Doctors Without Borders says virus cannot be contained without massive mobilization of resources to West Africa.

Doctors Without Borders says virus cannot be contained without massive mobilization of resources to West Africa.

A prominent relief group is calling into question the international community’s response to stop the spread of Ebola, just as concerns in the United States are being raised after a pair of patients showed symptoms of the virus.

On Tuesday, the Kaiser Permanente South Sacramento Medical Center admitted a woman who may have been exposed to the virus. The hospital said in a statement that the US Centers for Disease Control and Prevention (CDC) will be testing blood samples for the virus, but it did not elaborate on how the woman may have been exposed.

“In order to protect our patients, staff, and physicians, even though infection with the virus is unconfirmed, we are taking the actions recommended by the CDC as a precaution, just as we do for other patients with a suspected infectious disease,” Kaiser Permanente said in a press release. “This includes isolation of the patient in a specially equipped negative pressure room and the use of personal protective equipment by trained staff, coordinated with infectious disease specialists. This enables the medical center to provide care in a setting that safeguards other patients and medical teams.”

**Tasks to carry out**
- 1) Could you reproduce the stretch of the Ebola article from "On Tuesday, the" through "have been exposed." word for word?
- 2) In the Ebola article, which groups does Kaiser Permanente say it is acting to protect?
- 3) Can you pick up the Ebola article after its last sentence and continue it?
The listing comes from a separate source, unrelated to the Ebola article.

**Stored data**

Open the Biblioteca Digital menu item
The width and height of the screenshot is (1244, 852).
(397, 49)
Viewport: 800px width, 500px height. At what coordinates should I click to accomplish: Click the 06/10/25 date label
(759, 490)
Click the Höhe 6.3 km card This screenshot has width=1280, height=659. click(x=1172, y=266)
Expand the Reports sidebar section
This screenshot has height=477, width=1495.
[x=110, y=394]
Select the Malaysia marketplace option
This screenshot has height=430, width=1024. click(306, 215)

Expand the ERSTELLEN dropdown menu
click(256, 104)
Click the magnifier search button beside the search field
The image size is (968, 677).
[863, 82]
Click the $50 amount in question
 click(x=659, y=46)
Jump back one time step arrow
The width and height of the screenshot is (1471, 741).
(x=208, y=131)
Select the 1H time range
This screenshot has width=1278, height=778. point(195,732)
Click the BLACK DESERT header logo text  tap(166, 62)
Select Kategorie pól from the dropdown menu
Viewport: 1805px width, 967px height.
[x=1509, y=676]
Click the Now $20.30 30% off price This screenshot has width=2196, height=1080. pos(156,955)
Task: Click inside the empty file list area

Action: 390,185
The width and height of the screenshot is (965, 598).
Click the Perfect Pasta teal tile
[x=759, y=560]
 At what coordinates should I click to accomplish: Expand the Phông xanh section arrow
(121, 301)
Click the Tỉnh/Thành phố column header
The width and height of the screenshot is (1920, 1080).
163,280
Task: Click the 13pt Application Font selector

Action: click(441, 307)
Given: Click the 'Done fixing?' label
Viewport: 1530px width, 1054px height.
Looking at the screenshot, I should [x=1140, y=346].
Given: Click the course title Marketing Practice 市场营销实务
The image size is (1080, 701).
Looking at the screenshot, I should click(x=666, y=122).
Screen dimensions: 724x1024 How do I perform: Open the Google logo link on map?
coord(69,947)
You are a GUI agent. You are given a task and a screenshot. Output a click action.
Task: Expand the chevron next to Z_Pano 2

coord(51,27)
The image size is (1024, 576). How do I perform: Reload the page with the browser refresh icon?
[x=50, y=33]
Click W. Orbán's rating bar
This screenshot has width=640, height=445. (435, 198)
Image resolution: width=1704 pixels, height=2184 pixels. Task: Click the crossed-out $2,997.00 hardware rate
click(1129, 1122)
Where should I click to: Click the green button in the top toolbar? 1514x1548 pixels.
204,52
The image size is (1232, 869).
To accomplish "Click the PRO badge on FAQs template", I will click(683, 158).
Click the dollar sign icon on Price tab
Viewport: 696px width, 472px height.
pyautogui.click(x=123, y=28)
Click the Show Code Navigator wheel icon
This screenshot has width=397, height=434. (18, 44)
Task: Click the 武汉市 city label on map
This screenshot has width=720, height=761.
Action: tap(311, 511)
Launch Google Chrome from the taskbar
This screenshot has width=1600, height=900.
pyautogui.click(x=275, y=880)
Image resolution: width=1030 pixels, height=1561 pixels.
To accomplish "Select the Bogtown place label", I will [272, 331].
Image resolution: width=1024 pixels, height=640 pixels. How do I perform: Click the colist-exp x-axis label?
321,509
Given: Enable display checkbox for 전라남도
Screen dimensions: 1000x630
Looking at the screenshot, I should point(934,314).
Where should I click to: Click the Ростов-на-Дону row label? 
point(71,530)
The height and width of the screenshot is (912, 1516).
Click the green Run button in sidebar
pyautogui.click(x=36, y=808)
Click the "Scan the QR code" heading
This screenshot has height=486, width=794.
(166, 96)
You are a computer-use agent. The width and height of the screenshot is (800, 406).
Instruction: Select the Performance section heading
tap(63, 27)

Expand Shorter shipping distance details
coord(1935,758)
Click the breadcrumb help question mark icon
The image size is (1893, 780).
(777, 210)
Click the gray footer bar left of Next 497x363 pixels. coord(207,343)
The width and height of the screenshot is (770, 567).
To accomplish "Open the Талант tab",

**Responses for each task**
- 1)
On Tuesday, the Kaiser Permanente South Sacramento Medical Center admitted a woman who may have been exposed to the virus. The hospital said in a statement that the US Centers for Disease Control and Prevention (CDC) will be testing blood samples for the virus, but it did not elaborate on how the woman may have been exposed.

- 2) Patients, staff, and physicians

- 3)
Elsewhere, a woman who recently returned to New Mexico from West Africa is being tested for Ebola in Albuquerque after showing symptoms similar to the virus, according to a report in the New York Daily News.

While the 30-year-old patient did not have a known exposure to the disease, she had been teaching in Sierra Leone, the report stated. Like the California woman, the patient’s blood work was sent to the CDC to be tested for the virus, with results expected back by the end of the week.

Despite these possible exposures, the World Health Organization (WHO) has repeatedly said the chances of a global outbreak are extremely limited because the virus can only be spread through exposure to infected bodily fluids.

The WHO announced yesterday that the death toll from Ebola has now risen above 1200, with more than 2000 confirmed and suspected cases.

With the epidemic growing, Doctors Without Borders said global efforts to stop the outbreak have been “dangerously inadequate.”

The relief group called for WHO and the international community to provide an immediate and massive mobilization of medical resources to Liberia and Sierra Leone, where there are 0.2 and 0.1 doctors per 10,000 people, respectively.

“It is clear that the Ebola epidemic will not be contained without a massive deployment of medical and disaster relief specialists,” read a statement on the Doctors Without Borders Web site. “The governments of Guinea, Liberia, Nigeria, and Sierra Leone are doing everything they can to try to fight this epidemic. Their doctors and nurses have been dying and risking their lives on the front line of this outbreak. They desperately need international support.”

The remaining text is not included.